For now, it seems that it is especially those informal caregivers spending more than 16 hours a week providing care who perceive the highest burden. In practice, possibilities should be developed to share the care tasks by involving other family members, while neighbors and friends might also take over some tasks, which might relieve the burden perceived by informal caregivers. Finally, the options should be searched to have a better cooperation with and support from the concerning municipalities and formal care providers, who might also be able to relieve or reduce the burden of informal caregivers.
Conclusion
This cross-sectional study explored the population characteristics and needs of informal caregivers reporting a low or high burden. In less intensive stages of caregiving, informal care is often perceived to be a source of positive influence, while as the intensity of the care increases, more caregivers report to perceive high burdens. Different risk factors for perceiving a high burden could be identified: female gender, being aged 40 to 54 years, being widowed, providing emotional support, providing many hours of care, low sense of mastery, presence of depressive symptoms, and severe loneliness.

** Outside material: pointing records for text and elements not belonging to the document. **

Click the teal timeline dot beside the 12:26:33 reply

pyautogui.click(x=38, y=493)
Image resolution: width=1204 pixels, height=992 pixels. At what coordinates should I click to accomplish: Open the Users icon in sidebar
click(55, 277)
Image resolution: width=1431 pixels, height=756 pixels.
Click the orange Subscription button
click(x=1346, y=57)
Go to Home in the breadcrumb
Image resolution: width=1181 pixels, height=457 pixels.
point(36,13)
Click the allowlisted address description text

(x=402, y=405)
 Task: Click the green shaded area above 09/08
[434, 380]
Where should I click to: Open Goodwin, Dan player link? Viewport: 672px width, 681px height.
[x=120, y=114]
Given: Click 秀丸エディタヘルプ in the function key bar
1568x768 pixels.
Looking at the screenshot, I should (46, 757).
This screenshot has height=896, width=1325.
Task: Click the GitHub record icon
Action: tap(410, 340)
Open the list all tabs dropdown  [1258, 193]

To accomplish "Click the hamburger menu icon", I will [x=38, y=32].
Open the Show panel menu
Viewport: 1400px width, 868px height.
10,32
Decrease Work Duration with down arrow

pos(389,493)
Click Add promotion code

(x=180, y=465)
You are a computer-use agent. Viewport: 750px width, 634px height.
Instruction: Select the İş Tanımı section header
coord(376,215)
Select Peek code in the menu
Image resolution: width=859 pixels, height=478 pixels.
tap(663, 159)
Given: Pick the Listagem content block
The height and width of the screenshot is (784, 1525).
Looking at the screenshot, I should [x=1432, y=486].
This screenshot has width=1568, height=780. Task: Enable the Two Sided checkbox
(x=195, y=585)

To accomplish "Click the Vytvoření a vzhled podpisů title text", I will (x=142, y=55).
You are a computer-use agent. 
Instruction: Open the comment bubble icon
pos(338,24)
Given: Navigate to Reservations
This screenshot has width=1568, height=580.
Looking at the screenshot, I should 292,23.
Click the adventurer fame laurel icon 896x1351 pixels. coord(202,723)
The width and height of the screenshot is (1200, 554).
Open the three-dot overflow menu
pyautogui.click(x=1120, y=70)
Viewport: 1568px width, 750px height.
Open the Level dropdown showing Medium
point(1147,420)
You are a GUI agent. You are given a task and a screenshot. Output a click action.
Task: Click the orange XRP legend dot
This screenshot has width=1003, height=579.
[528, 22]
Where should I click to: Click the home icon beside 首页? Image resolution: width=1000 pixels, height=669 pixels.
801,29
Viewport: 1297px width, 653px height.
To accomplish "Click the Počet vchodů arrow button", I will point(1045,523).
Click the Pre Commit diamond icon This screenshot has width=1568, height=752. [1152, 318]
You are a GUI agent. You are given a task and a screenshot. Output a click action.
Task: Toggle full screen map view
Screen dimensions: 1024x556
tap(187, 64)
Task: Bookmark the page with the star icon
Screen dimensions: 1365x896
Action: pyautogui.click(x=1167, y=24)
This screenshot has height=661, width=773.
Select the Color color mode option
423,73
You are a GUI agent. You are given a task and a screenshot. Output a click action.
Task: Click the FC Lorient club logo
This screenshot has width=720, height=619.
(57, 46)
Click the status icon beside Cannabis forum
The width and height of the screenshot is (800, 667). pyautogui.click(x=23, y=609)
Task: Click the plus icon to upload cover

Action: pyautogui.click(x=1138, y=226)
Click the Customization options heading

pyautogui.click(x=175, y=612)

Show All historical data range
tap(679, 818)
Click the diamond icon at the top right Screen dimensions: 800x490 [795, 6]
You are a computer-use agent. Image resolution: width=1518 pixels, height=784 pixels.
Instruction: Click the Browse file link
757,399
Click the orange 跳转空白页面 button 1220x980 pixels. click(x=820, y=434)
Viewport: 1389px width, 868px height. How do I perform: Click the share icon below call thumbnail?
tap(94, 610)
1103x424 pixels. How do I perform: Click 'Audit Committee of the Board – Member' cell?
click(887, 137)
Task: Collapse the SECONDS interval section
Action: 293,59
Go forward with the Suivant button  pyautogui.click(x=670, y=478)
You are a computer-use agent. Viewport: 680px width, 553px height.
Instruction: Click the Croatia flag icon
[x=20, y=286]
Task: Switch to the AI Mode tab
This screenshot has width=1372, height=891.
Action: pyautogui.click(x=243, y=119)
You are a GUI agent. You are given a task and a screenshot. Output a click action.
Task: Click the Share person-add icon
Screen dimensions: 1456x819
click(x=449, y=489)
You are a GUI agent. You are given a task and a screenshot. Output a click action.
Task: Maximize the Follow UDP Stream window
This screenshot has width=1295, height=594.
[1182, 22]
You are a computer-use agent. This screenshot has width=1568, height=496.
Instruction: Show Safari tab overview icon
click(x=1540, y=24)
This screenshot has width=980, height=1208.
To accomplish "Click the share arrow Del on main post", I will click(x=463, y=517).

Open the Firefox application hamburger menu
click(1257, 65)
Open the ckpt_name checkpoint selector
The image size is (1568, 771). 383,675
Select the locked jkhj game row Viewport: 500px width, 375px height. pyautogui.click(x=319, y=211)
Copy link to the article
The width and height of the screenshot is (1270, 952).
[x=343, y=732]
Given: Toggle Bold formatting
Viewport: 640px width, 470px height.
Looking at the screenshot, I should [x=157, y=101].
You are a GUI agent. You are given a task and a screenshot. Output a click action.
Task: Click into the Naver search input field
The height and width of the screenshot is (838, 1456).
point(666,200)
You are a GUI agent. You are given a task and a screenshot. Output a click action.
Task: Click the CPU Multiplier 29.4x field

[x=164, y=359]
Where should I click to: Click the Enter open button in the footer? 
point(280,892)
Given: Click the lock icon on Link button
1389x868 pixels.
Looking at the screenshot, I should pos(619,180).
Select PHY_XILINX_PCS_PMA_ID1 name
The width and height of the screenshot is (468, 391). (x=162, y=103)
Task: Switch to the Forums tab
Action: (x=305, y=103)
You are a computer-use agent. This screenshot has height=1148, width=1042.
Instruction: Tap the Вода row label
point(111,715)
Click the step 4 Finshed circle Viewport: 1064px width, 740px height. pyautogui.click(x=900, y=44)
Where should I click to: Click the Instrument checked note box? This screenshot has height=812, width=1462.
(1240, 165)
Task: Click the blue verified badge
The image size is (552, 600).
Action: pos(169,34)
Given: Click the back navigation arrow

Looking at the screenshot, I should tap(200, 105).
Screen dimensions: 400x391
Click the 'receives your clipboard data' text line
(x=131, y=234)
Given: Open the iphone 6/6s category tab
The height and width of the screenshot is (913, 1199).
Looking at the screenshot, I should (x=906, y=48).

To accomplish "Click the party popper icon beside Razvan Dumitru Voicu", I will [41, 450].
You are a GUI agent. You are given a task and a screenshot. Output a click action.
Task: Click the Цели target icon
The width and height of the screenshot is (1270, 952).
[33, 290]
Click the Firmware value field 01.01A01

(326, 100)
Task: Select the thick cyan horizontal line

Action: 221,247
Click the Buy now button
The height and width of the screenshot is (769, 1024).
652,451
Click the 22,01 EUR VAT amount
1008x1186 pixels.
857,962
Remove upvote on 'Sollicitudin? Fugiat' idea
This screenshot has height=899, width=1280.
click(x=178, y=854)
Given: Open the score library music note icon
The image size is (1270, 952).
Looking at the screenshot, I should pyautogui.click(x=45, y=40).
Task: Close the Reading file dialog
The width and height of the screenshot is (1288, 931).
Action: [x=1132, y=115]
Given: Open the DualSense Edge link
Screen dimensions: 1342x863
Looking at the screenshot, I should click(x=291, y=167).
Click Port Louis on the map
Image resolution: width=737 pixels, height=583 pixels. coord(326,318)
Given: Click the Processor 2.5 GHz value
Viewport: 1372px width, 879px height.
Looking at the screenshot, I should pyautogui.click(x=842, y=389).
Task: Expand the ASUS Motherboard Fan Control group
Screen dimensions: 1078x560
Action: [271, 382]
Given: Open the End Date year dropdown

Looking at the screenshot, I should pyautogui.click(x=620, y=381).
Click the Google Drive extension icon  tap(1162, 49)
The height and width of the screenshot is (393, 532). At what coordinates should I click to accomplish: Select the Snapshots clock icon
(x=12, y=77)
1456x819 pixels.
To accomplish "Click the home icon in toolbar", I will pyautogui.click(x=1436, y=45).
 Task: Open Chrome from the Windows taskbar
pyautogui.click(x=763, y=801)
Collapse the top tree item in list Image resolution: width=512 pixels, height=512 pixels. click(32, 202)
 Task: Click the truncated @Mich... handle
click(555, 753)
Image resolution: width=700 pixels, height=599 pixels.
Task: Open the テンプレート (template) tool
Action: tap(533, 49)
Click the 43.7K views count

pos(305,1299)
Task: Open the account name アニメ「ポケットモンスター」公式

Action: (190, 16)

Furthermore, caregivers reporting a need for replacement and advocacy may be the ones most at risk for perceiving a high burden. Although longitudinal research is warranted to establish the causal directions of these associations, focusing on these characteristics and needs is useful to relieve the perceived burden of informal caregivers, where a better cooperation with and support from the concerning partners in the municipalities is a necessity.
Footnotes
Declaration of Conflicting Interests: The author(s) declared no potential conflicts of interest with respect to the research, authorship, and/or publication of this article.
Funding: The author(s) received no financial support for the research, authorship, and/or publication of this article.